Labor Day is the unofficial end of summer and the start of fall sports — and also a time to appreciate the hard work of those around you. With roots in the labor union movement that established the eight-hour workday, the holiday began in 1894 as a celebration of the American jobholder. 

Ahead of Labor Day, KCRW takes stock of the local landscape for workers.

Rent is too damn high, and it’s a tough job market

These are uncertain times for working people. In Los Angeles, housing costs still outpace wages, and 7.8% of people working full-time in LA County are in poverty, according to a report by the Public Policy Institute of California.

All over the state, it’s a little more difficult to find a job right now.
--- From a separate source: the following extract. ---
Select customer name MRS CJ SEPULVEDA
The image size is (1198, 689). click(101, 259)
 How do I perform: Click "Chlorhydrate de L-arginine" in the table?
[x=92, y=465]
The unemployment rate rose slightly to 5.5% in July, according to the latest jobs report. That’s still considered a healthy level, but it is the highest in the country. California consistently has one of the highest jobless rates.

Layoffs in the tech industry are part of the reason. Also, in Los Angeles, jobs in film and TV production have not bounced back from their peak in 2022. And in January, more than 11,000 people lost employment during the Palisades and Eaton Fires, according to a UCLA report

The industries adding jobs in California include health care and private education.

The way we work keeps changing

White-collar workers who were allowed to do their jobs remotely or had a hybrid schedule during the COVID pandemic haven’t all returned to the office. Nationally, staff came on-site an average of 3.2 days a week, only slightly up from last year.

There’s also a lot of speculation about how artificial intelligence will or could change people’s jobs. This year about 10,000 positions have been replaced by AI nationally, according to a report by Challenger, Gray & Christmas. So far, job loss to artificial intelligence is more of a fear than a reality for most workers, though it’s happened for folks in tech.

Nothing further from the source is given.